Data Collection Servers

Overview

Data Collection Servers provide read-only tools that observe and retrieve system state without modifying it. These servers are essential for agents to understand the current environment before taking actions.

Data Collection servers are automatically invoked by the UFO² framework to gather context and build observation prompts for the LLM. The LLM agent does not select these tools - they run in the background to provide system state information.
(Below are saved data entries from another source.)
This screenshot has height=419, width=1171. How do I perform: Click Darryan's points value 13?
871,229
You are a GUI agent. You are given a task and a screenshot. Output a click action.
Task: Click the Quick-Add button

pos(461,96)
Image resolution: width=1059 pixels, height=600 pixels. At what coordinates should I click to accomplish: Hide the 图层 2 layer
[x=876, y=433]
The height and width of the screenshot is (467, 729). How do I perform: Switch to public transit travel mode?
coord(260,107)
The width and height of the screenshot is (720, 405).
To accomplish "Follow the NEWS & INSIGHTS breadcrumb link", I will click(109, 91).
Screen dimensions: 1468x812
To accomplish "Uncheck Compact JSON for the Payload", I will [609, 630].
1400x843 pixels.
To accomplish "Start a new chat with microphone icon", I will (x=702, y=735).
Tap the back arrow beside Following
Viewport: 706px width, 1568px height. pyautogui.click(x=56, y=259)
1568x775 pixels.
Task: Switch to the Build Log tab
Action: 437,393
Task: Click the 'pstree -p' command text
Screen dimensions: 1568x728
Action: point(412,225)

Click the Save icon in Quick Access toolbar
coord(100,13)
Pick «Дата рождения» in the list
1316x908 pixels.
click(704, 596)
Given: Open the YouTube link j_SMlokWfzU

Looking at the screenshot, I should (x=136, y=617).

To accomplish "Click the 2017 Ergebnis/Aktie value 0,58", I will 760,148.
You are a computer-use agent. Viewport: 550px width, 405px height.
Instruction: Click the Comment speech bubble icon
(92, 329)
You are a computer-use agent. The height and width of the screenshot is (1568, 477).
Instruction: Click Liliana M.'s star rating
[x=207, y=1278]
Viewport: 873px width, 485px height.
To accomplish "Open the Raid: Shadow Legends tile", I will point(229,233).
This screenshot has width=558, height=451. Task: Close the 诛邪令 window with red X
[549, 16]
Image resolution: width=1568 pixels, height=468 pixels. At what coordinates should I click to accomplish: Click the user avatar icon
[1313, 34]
  • Framework-Driven: Automatically called to collect screenshots, UI controls, system info
  • Observation Purpose: Build the prompt that the LLM uses for decision-making
  • Not in Tool List: These tools are NOT presented to the LLM as selectable actions

Only Action Servers are LLM-selectable.

graph TB Framework["UFO² Framework<br/>(Automatic Invocation)"] AgentStep["Agent Step<br/>Observation & Prompt Build"] MCP["MCP Server<br/>UICollector"] subgraph Tools["Data Collection Tools"] Screenshot["take_screenshot()"] WindowList["get_window_list()"] ControlInfo["get_control_info()"] end SystemState["System State<br/>→ LLM Context"] Framework --> AgentStep Framework --> MCP MCP --> Tools Tools --> SystemState SystemState --> AgentStep style Framework fill:#e3f2fd,stroke:#1976d2,stroke-width:2px style AgentStep fill:#fff3e0,stroke:#f57c00,stroke-width:2px style MCP fill:#e8f5e9,stroke:#388e3c,stroke-width:2px style Tools fill:#f3e5f5,stroke:#7b1fa2,stroke-width:2px style SystemState fill:#fce4ec,stroke:#c2185b,stroke-width:2px

Characteristics:

  • ❌ No Side Effects: Cannot modify system state
  • ✅ Safe to Retry: Can be called multiple times without risk
  • ✅ Idempotent: Same input always produces same output
  • 📊 Observation Only: Provides information for decision-making
  • 🤖 Framework-Invoked: Not selectable by LLM agent

Tool Type Identifier

All data collection tools use the tool type:

tool_type = "data_collection"

Tool keys follow the format:

tool_key = "data_collection::{tool_name}"

# Examples:
"data_collection::take_screenshot"
"data_collection::get_window_list"
"data_collection::get_control_info"

Built-in Data Collection Servers

UICollector

Purpose: Collect UI element information and screenshots

Namespace: UICollector

Platform: Windows (using pywinauto)

Tools: 8 tools for UI observation including screenshots, window lists, control info, and annotations

For complete documentation including all tool details, parameters, return types, and usage examples, see:

→ UICollector Full Documentation

Quick Example

from aip.messages import Command

# Take a screenshot of the active window
screenshot_cmd = Command(
    tool_name="take_screenshot",
    tool_type="data_collection",
    parameters={
        "region": "active_window",
        "save_path": "screenshots/current.png"
    }
)

# Get list of all windows
windows_cmd = Command(
    tool_name="get_window_list",
    tool_type="data_collection",
    parameters={}
)

For detailed tool specifications, advanced usage patterns, and best practices, see the UICollector documentation.

Configuration Examples

Data collection servers are configured in config/ufo/mcp.yaml. For detailed configuration options, see the UICollector documentation.

Basic Configuration

HostAgent:
  default:
    data_collection:
      - namespace: UICollector
        type: local
        start_args: []
        reset: false

Multi-Server Configuration

HostAgent:
  default:
    data_collection:
      - namespace: UICollector
        type: local
        reset: false

App-Specific Configuration

AppAgent:
  WINWORD.EXE:
    data_collection:
      - namespace: UICollector
        type: local
        reset: false  # Don't reset when switching between documents

  EXCEL.EXE:
    data_collection:
      - namespace: UICollector
        type: local
        reset: true  # Reset when switching between spreadsheets

Best Practices

For detailed best practices with complete code examples, see the UICollector documentation.

General Guidelines

1. Call Before Action

Always collect data before executing actions to make informed decisions.

2. Cache Results

Data collection results can be cached when state hasn't changed to improve performance.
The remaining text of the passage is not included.